I just installed gentoo and rebooted, and my wireless does not work. My wireless shows up as ethernet for some reason.

ifconfig -a 

```

enp2s0f2: flags=4098<BROADCAST,MULTICAST>  mtu 1500

        ether 20:6a:8a:90:b5:9d  txqueuelen 1000  (Ethernet)

        RX packets 0  bytes 0 (0.0 B)

        RX errors 0  dropped 0  overruns 0  frame 0

        TX packets 0  bytes 0 (0.0 B)

        TX errors 0  dropped 0 overruns 0  carrier 0  collisions 0

lo: flags=73<UP,LOOPBACK,RUNNING>  mtu 65536

        inet 127.0.0.1  netmask 255.0.0.0

        inet6 ::1  prefixlen 128  scopeid 0x10<host>

        loop  txqueuelen 0  (Local Loopback)

        RX packets 0  bytes 0 (0.0 B)

        RX errors 0  dropped 0  overruns 0  frame 0

        TX packets 0  bytes 0 (0.0 B)

        TX errors 0  dropped 0 overruns 0  carrier 0  collisions 0

sit0: flags=128<NOARP>  mtu 1480

        sit  txqueuelen 0  (IPv6-in-IPv4)

        RX packets 0  bytes 0 (0.0 B)

        RX errors 0  dropped 0  overruns 0  frame 0

        TX packets 0  bytes 0 (0.0 B)

        TX errors 0  dropped 0 overruns 0  carrier 0  collisions 0

wlp3s0: flags=4098<BROADCAST,MULTICAST>  mtu 1500

        ether 20:68:9d:ab:c3:34  txqueuelen 1000  (Ethernet)

        RX packets 0  bytes 0 (0.0 B)

        RX errors 0  dropped 0  overruns 0  frame 0

        TX packets 0  bytes 0 (0.0 B)

        TX errors 0  dropped 0 overruns 0  carrier 0  collisions 0

```

cat /etc/conf.d/net

```

# This blank configuration will automatically use DHCP for any net.*

# scripts in /etc/init.d.  To create a more complete configuration,

# please review /usr/share/doc/openrc*/net.example* and save your configuration

# in /etc/conf.d/net (this file :]!).

config_wlp3s0="dhcp"

config_wlan0="dhcp"

config_eth0="dhcp"

```

let me know if you guys need me to run any other commands to better help you guys help me.

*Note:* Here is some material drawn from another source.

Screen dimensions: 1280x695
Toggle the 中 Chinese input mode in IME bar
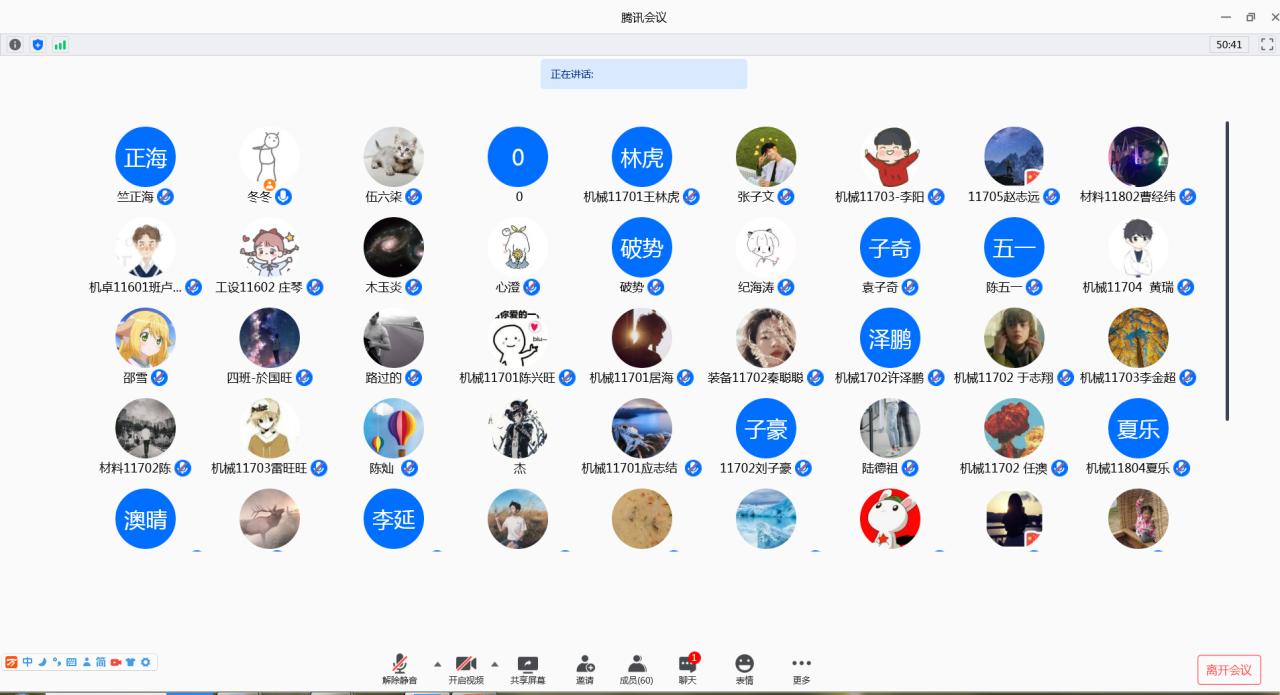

thank youLast edited by adubschavy on Sun Apr 21, 2013 3:25 am; edited 1 time in total

----------

## DONAHUE

read latest udev  news 

```
eselect news read all
```

 decide whether you wish to use kernel assigned names eth0, wlan0 or the udev assigned names enp2s0f2, wlp3s0 . then

either

create: If /etc/udev/rules.d/80-net-name-slot.rules is an empty file or a

symlink to /dev/null, the new names will be disabled and the kernel will

do all the interface naming, and the resulting names may vary by kernel

configuration, hardware configuration and kernel version. After which you can use eth0 and wlan0

or

run

```
 ifconfig -a
```

 which should give the device names that udev has assigned, check against my copy of your copy below

create symlinks, add to run level, start, check on them 

cd /etc/init.d

ln -s net.lo net.wlp3s0     #wireless

ln -s net.lo net.enp2s0f2 #wired

rc-update add net.wlp3s0 default

rc-update add net.enp2s0f2 default

/etc/init.d/net.wlp3s0  restart

/etc/init.d/net.enp2s0f2 restart

ifconfig

----------

## adubschavy

You miss understood me. wlp3s0 is supposed to be a wireless adapter but it shows up as an eternity adapter. I have the ath9k module loaded and the related gigabit module.

----------

## Gusar

From the perspective of a tool that deals in IPs (like ifconfig), there's no difference between a wired and a wireless adapter. Both transmit/receive ethernet frames.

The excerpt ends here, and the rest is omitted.